━━ Exercise materials ━━
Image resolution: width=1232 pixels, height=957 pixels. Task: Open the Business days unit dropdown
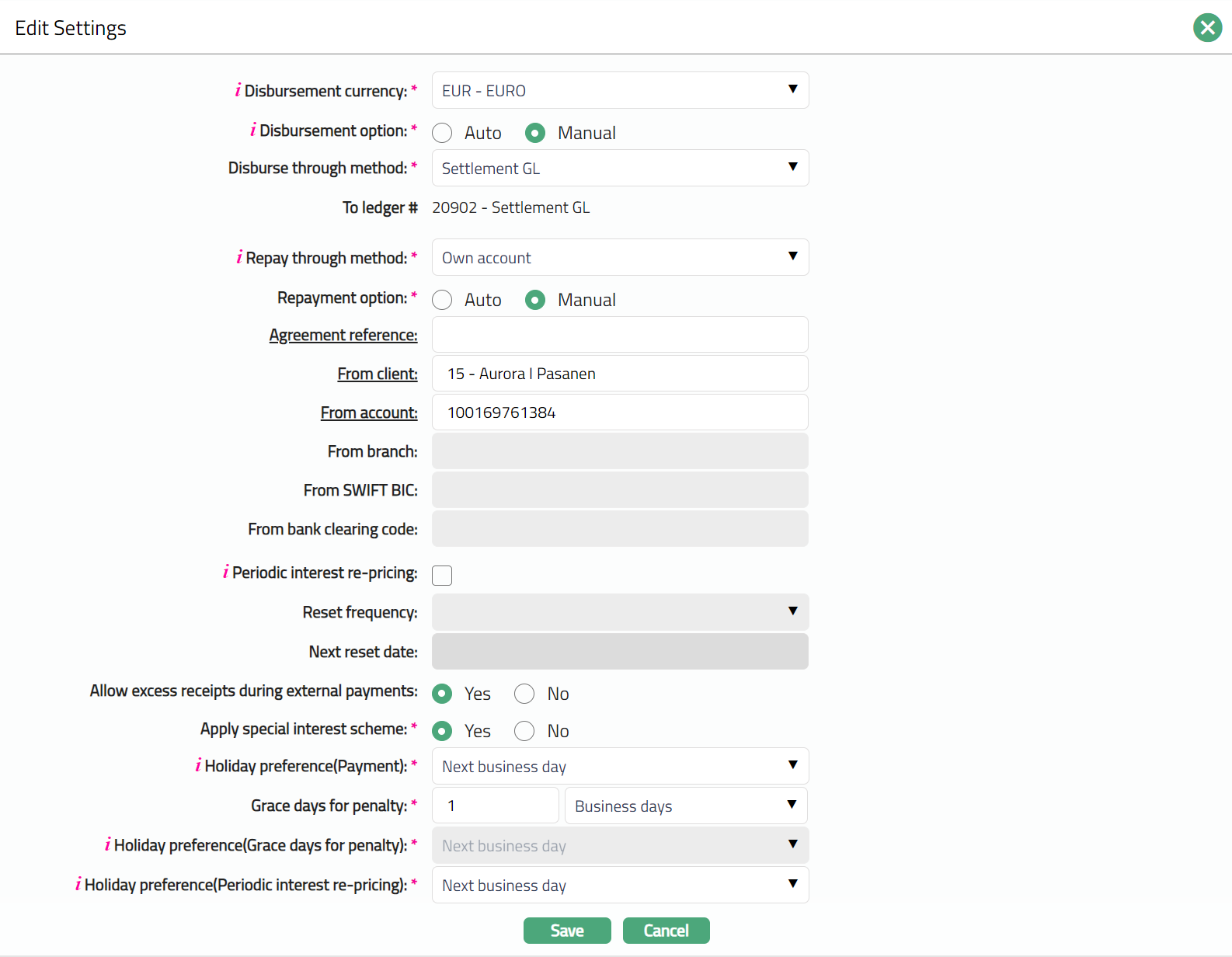pos(685,806)
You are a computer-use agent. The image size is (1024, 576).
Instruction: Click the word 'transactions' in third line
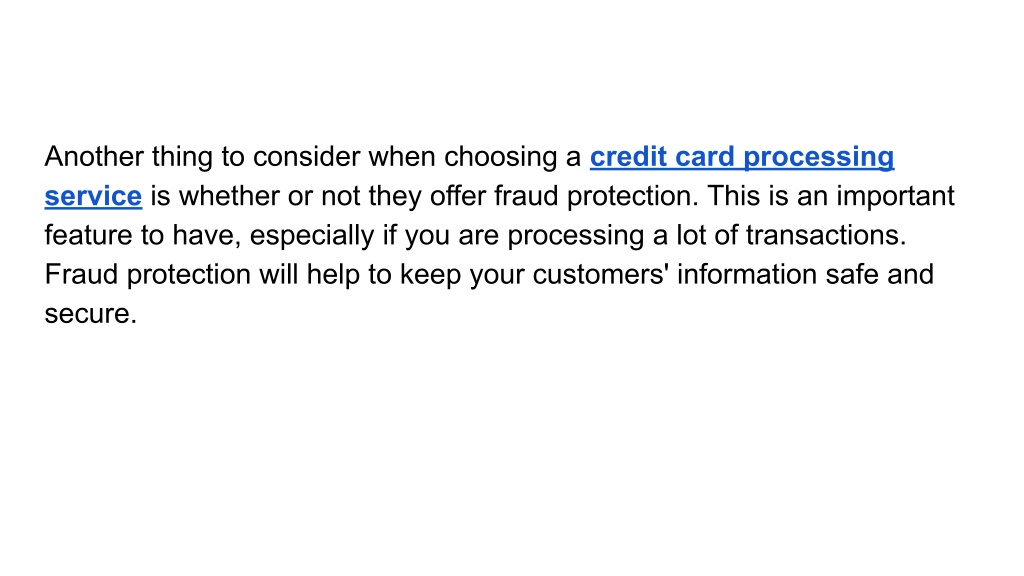click(x=822, y=235)
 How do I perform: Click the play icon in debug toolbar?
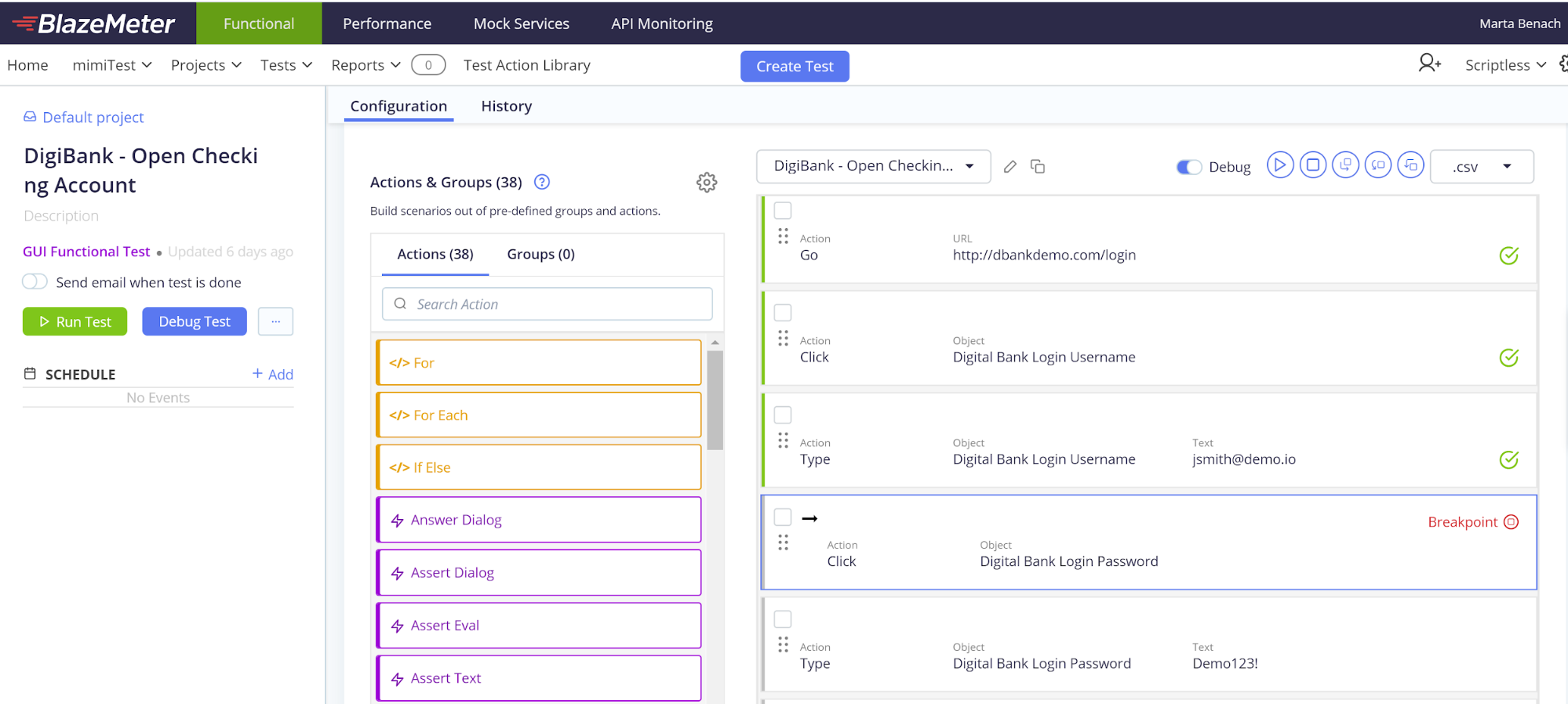coord(1279,165)
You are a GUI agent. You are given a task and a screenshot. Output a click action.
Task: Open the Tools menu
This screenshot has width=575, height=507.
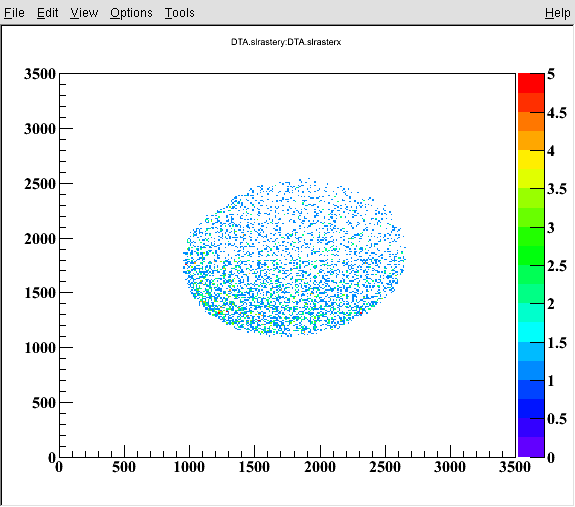[x=179, y=13]
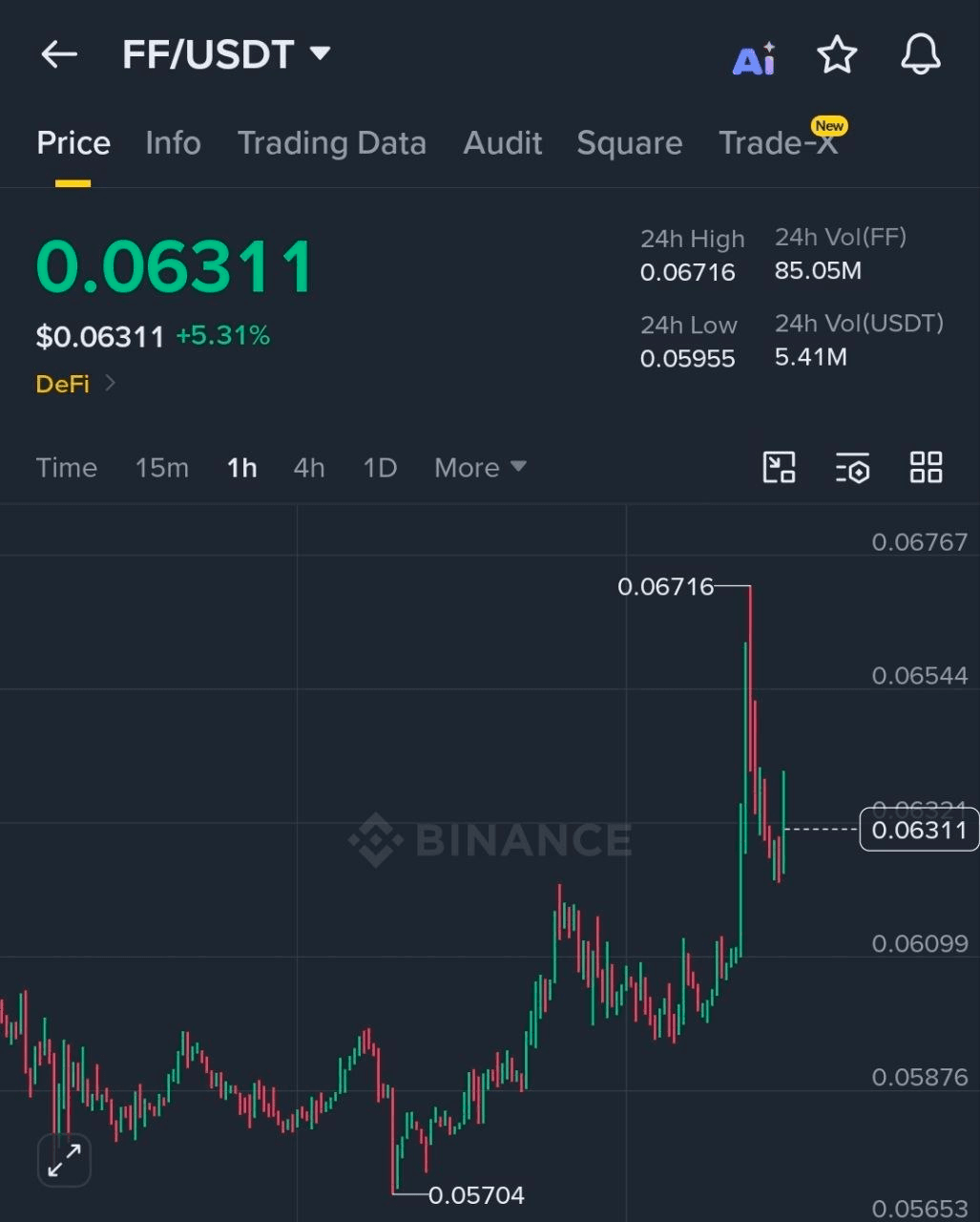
━━━
▸ Your assignment:
In which lines of the records does the word "agent" appear? Copy each of them.

▸ Result below:
You are a computer-use agent. The image size is (1024, 576).
You are a GUI agent. You are given a task and a screenshot. Output a click action.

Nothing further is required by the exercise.